> _課題内容_
インタビュー本文のうち「潤:いや、そういうものではな」で始まり「でしたかね、あったとすれば。」まで続く部分を、「ポップス」を「歌謡曲」に置き換えて書き出してください。

潤:どうでしょうかね?(笑)そういうことで磨かれたかどうかは分かりませんが、スポーツはやっていました、バスケットを。キャプテンをやっていましたね(笑)
 

—キャプテンですか!?すごいですね。そういう意味ではもともと親分肌のところがあるのでしょうかね?

 
潤:いや、自分なりには、それほどではないと思いますけど…
 

—最初に「音楽をやりたい」と思ったきっかけとは何だったのでしょうか?

 
潤:もともと音楽は好きだったんですよ。小さいころから歌うことなんかも。でもギターや楽器の音を認識し始めたのは小学校のころ。やっぱり布袋寅奏の影響が強かったと思います。俺が小学校のころはまだCDを自分で買うようなこともなくて、あまり音楽を知らなかったけど、いとこがちょうどBOOWY世代で、そのCDなんかを全部持っていて、あと布袋モデルのギターがあって(笑)、みたいな典型的なファン、それをちょっと借りたり盗んだりした、という感じで(笑)、聴きまくっていました。
 

—それはなにか「いとこの兄ちゃんに対する憧れ」のような感じだったのでしょうか?

 
潤:いや、そういうものではなかったと思います。憧れてないわけじゃないけど、BOOWYの音を聴きながらギターの音を認識した時に、単に「カッコいいな」って感じただけ。それまではポップスしか聴いていなくて、ちょうど小室哲哉なんかのテクノやデジタルサウンドがバーン!っていう感じのほうが、自分の耳には印象が強かったですね。バンドサウンドみたいなソリッドな感じはそこまで耳に入ってこなかったんです。X JAPANくらいでしたかね、あったとすれば。
 

—ではそのきっかけとはやはり「友達の誰それがやっていたから」「いとこの兄ちゃんが」というよりは、本当に音楽を聴いていた流れでそこに行き着いたということですかね?親の影響とかいうのもなかったのでしょうか?

 
潤:そうですね、親の影響は特になかったと思います。強いていえば、やっぱりそのいとこくらい。あとはもう片っ端から自分で聴きまくったというだけで。
 

—BOOWYの後でちょっとバンドブームも落ち着いたころですかね?

 
潤:その通りですね。普通の子が楽器を始めようと思ったのがそのころは中学生くらいだったけど、俺はちょっと早くて小学校5~6年くらい、11歳ころだったかなと思います。だんだん音楽が好きになって、レンタルCDなんかに毎日通っては片っ端から何かを聴いて、っていうのが始まりでした。そのころ、いとこが持っていた布袋のCDからリフを感じでは「おお!何だこれは!?」ってギターから入っていきつつ、バンドサウンドというものを認識し始めました。

> _元資料_

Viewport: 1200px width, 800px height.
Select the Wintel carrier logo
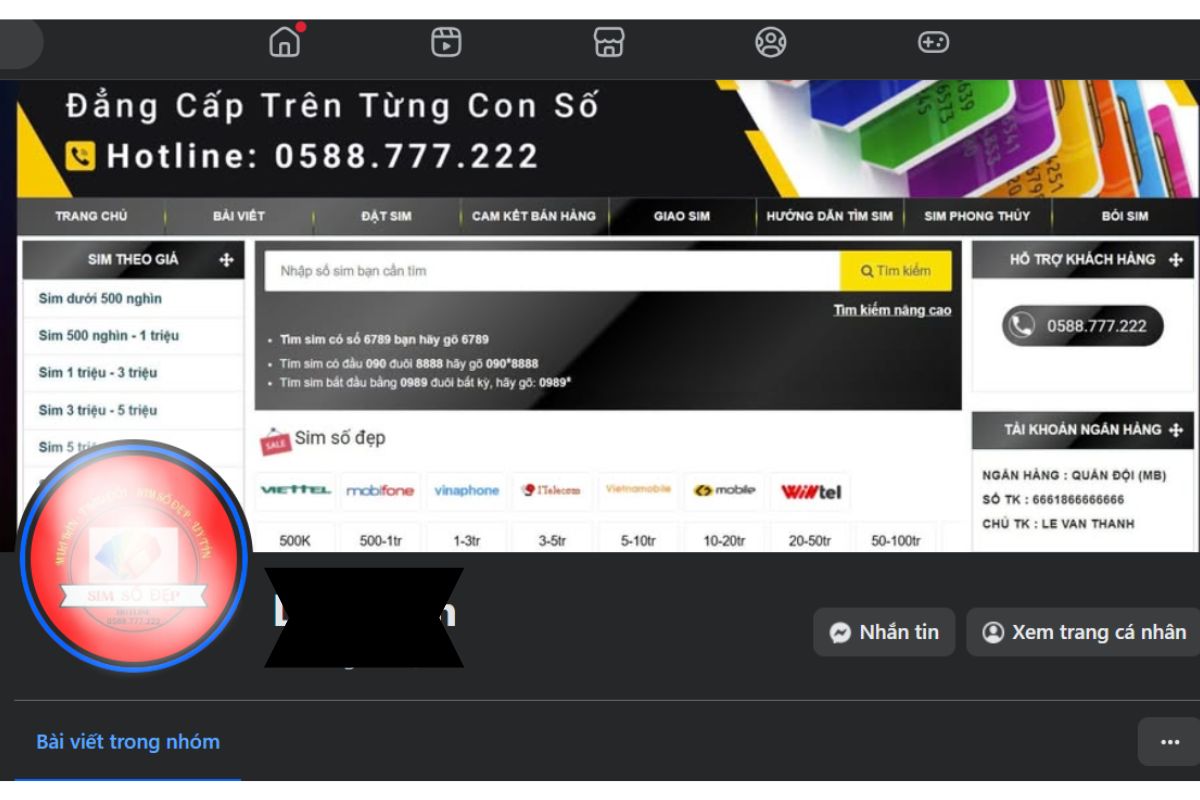(x=810, y=491)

> _解答_
潤:いや、そういうものではなかったと思います。憧れてないわけじゃないけど、BOOWYの音を聴きながらギターの音を認識した時に、単に「カッコいいな」って感じただけ。それまでは歌謡曲しか聴いていなくて、ちょうど小室哲哉なんかのテクノやデジタルサウンドがバーン!っていう感じのほうが、自分の耳には印象が強かったですね。バンドサウンドみたいなソリッドな感じはそこまで耳に入ってこなかったんです。X JAPANくらいでしたかね、あったとすれば。